# [Dataset entries]
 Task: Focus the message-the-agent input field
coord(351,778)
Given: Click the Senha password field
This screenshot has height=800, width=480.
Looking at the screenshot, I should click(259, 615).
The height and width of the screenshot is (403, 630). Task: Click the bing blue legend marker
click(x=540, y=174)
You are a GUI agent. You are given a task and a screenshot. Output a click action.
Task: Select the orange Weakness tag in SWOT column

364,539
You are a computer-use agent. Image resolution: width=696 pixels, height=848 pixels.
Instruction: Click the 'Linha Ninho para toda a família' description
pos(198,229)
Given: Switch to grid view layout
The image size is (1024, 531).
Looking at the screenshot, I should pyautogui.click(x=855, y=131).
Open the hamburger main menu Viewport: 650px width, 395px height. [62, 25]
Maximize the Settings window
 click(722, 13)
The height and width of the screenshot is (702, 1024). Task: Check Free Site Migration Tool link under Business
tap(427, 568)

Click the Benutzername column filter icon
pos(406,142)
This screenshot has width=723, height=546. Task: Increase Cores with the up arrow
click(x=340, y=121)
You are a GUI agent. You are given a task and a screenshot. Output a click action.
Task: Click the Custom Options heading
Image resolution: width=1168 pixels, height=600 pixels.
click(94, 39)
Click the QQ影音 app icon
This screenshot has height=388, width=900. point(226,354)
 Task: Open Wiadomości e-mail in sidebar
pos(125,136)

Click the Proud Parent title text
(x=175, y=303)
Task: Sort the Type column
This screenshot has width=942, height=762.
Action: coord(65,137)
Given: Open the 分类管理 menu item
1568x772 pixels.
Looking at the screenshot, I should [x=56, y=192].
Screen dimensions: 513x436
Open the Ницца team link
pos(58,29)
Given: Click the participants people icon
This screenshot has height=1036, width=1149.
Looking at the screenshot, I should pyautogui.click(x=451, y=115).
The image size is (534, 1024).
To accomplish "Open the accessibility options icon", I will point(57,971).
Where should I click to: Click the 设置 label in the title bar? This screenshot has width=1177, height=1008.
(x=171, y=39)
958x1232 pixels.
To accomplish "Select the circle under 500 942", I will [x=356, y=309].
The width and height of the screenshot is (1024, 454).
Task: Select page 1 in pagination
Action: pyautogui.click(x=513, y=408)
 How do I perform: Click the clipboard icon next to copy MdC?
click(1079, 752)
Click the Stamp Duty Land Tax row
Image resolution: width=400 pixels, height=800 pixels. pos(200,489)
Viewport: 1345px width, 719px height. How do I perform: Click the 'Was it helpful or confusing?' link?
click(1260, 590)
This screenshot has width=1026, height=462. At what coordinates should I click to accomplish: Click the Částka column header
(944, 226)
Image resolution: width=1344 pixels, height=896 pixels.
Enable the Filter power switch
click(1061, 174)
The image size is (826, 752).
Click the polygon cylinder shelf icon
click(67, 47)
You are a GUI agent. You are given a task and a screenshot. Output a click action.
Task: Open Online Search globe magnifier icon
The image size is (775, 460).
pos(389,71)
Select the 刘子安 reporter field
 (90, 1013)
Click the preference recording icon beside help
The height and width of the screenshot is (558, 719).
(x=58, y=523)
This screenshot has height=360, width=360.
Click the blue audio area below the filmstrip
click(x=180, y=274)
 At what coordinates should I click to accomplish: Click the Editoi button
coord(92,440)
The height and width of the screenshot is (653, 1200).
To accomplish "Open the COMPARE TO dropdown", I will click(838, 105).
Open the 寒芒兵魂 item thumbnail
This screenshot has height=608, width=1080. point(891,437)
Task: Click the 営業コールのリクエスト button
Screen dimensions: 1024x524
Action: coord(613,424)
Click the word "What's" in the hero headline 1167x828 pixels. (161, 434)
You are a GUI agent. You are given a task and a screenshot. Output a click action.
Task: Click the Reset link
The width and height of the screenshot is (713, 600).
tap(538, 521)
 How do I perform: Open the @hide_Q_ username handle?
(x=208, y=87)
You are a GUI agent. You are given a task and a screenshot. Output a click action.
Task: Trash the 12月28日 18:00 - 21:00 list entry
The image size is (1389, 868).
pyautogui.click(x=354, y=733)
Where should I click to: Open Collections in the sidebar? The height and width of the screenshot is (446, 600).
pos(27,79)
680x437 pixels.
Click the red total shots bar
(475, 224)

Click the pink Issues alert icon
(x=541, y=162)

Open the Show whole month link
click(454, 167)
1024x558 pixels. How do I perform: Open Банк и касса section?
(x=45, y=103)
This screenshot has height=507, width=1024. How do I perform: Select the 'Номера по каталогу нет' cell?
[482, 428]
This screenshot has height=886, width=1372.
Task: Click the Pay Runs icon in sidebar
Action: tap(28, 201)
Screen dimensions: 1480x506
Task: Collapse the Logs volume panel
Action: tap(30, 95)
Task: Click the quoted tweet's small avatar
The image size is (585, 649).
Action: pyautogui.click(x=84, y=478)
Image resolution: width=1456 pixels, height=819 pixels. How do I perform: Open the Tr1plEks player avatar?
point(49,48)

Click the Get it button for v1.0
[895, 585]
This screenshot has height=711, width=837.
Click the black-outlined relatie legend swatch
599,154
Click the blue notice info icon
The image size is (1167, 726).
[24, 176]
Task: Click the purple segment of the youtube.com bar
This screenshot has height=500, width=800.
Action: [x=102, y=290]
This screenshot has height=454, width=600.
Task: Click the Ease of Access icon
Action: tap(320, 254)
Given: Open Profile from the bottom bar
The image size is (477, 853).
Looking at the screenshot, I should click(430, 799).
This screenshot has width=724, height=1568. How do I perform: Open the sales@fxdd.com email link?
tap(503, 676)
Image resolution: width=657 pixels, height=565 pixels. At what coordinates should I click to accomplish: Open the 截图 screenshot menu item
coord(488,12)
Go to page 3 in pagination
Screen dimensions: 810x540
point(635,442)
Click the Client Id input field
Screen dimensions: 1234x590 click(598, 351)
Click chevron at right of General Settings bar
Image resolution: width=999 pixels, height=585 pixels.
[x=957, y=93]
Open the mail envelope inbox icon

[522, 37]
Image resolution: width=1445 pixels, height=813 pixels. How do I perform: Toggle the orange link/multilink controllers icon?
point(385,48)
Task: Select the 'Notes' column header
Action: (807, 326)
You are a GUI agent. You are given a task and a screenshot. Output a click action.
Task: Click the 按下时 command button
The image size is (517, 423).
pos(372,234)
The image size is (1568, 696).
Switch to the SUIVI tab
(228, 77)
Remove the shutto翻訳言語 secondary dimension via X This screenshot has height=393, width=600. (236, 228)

# [Task brief]
Transcribe each entry. Leave nothing out.

# [Task answer]
 Task: Focus the message-the-agent input field
coord(351,778)
Given: Click the Senha password field
This screenshot has height=800, width=480.
Looking at the screenshot, I should click(259, 615).
The height and width of the screenshot is (403, 630). Task: Click the bing blue legend marker
click(x=540, y=174)
You are a GUI agent. You are given a task and a screenshot. Output a click action.
Task: Select the orange Weakness tag in SWOT column

364,539
You are a computer-use agent. Image resolution: width=696 pixels, height=848 pixels.
Instruction: Click the 'Linha Ninho para toda a família' description
pos(198,229)
Given: Switch to grid view layout
The image size is (1024, 531).
Looking at the screenshot, I should pyautogui.click(x=855, y=131).
Open the hamburger main menu Viewport: 650px width, 395px height. [62, 25]
Maximize the Settings window
 click(722, 13)
The height and width of the screenshot is (702, 1024). Task: Check Free Site Migration Tool link under Business
tap(427, 568)

Click the Benutzername column filter icon
pos(406,142)
This screenshot has width=723, height=546. Task: Increase Cores with the up arrow
click(x=340, y=121)
You are a GUI agent. You are given a task and a screenshot. Output a click action.
Task: Click the Custom Options heading
Image resolution: width=1168 pixels, height=600 pixels.
click(94, 39)
Click the QQ影音 app icon
This screenshot has height=388, width=900. point(226,354)
 Task: Open Wiadomości e-mail in sidebar
pos(125,136)

Click the Proud Parent title text
(x=175, y=303)
Task: Sort the Type column
This screenshot has width=942, height=762.
Action: coord(65,137)
Given: Open the 分类管理 menu item
1568x772 pixels.
Looking at the screenshot, I should [x=56, y=192].
Screen dimensions: 513x436
Open the Ницца team link
pos(58,29)
Given: Click the participants people icon
This screenshot has height=1036, width=1149.
Looking at the screenshot, I should pyautogui.click(x=451, y=115).
The image size is (534, 1024).
To accomplish "Open the accessibility options icon", I will point(57,971).
Where should I click to: Click the 设置 label in the title bar? This screenshot has width=1177, height=1008.
(x=171, y=39)
958x1232 pixels.
To accomplish "Select the circle under 500 942", I will [x=356, y=309].
The width and height of the screenshot is (1024, 454).
Task: Select page 1 in pagination
Action: pyautogui.click(x=513, y=408)
 How do I perform: Click the clipboard icon next to copy MdC?
click(1079, 752)
Click the Stamp Duty Land Tax row
Image resolution: width=400 pixels, height=800 pixels. pos(200,489)
Viewport: 1345px width, 719px height. How do I perform: Click the 'Was it helpful or confusing?' link?
click(1260, 590)
This screenshot has width=1026, height=462. At what coordinates should I click to accomplish: Click the Částka column header
(944, 226)
Image resolution: width=1344 pixels, height=896 pixels.
Enable the Filter power switch
click(1061, 174)
The image size is (826, 752).
Click the polygon cylinder shelf icon
click(67, 47)
You are a GUI agent. You are given a task and a screenshot. Output a click action.
Task: Open Online Search globe magnifier icon
The image size is (775, 460).
pos(389,71)
Select the 刘子安 reporter field
 (90, 1013)
Click the preference recording icon beside help
The height and width of the screenshot is (558, 719).
(x=58, y=523)
This screenshot has height=360, width=360.
Click the blue audio area below the filmstrip
click(x=180, y=274)
 At what coordinates should I click to accomplish: Click the Editoi button
coord(92,440)
The height and width of the screenshot is (653, 1200).
To accomplish "Open the COMPARE TO dropdown", I will click(838, 105).
Open the 寒芒兵魂 item thumbnail
This screenshot has height=608, width=1080. point(891,437)
Task: Click the 営業コールのリクエスト button
Screen dimensions: 1024x524
Action: coord(613,424)
Click the word "What's" in the hero headline 1167x828 pixels. (161, 434)
You are a GUI agent. You are given a task and a screenshot. Output a click action.
Task: Click the Reset link
The width and height of the screenshot is (713, 600).
tap(538, 521)
 How do I perform: Open the @hide_Q_ username handle?
(x=208, y=87)
You are a GUI agent. You are given a task and a screenshot. Output a click action.
Task: Trash the 12月28日 18:00 - 21:00 list entry
The image size is (1389, 868).
pyautogui.click(x=354, y=733)
Where should I click to: Open Collections in the sidebar? The height and width of the screenshot is (446, 600).
pos(27,79)
680x437 pixels.
Click the red total shots bar
(475, 224)

Click the pink Issues alert icon
(x=541, y=162)

Open the Show whole month link
click(454, 167)
1024x558 pixels. How do I perform: Open Банк и касса section?
(x=45, y=103)
This screenshot has height=507, width=1024. How do I perform: Select the 'Номера по каталогу нет' cell?
[482, 428]
This screenshot has height=886, width=1372.
Task: Click the Pay Runs icon in sidebar
Action: tap(28, 201)
Screen dimensions: 1480x506
Task: Collapse the Logs volume panel
Action: tap(30, 95)
Task: Click the quoted tweet's small avatar
The image size is (585, 649).
Action: pyautogui.click(x=84, y=478)
Image resolution: width=1456 pixels, height=819 pixels. How do I perform: Open the Tr1plEks player avatar?
point(49,48)

Click the Get it button for v1.0
[895, 585]
This screenshot has height=711, width=837.
Click the black-outlined relatie legend swatch
599,154
Click the blue notice info icon
The image size is (1167, 726).
[24, 176]
Task: Click the purple segment of the youtube.com bar
This screenshot has height=500, width=800.
Action: [x=102, y=290]
This screenshot has height=454, width=600.
Task: Click the Ease of Access icon
Action: tap(320, 254)
Given: Open Profile from the bottom bar
The image size is (477, 853).
Looking at the screenshot, I should click(430, 799).
This screenshot has width=724, height=1568. How do I perform: Open the sales@fxdd.com email link?
tap(503, 676)
Image resolution: width=657 pixels, height=565 pixels. At what coordinates should I click to accomplish: Open the 截图 screenshot menu item
coord(488,12)
Go to page 3 in pagination
Screen dimensions: 810x540
point(635,442)
Click the Client Id input field
Screen dimensions: 1234x590 click(598, 351)
Click chevron at right of General Settings bar
Image resolution: width=999 pixels, height=585 pixels.
[x=957, y=93]
Open the mail envelope inbox icon

[522, 37]
Image resolution: width=1445 pixels, height=813 pixels. How do I perform: Toggle the orange link/multilink controllers icon?
point(385,48)
Task: Select the 'Notes' column header
Action: (807, 326)
You are a GUI agent. You are given a task and a screenshot. Output a click action.
Task: Click the 按下时 command button
The image size is (517, 423).
pos(372,234)
The image size is (1568, 696).
Switch to the SUIVI tab
(228, 77)
Remove the shutto翻訳言語 secondary dimension via X This screenshot has height=393, width=600. (236, 228)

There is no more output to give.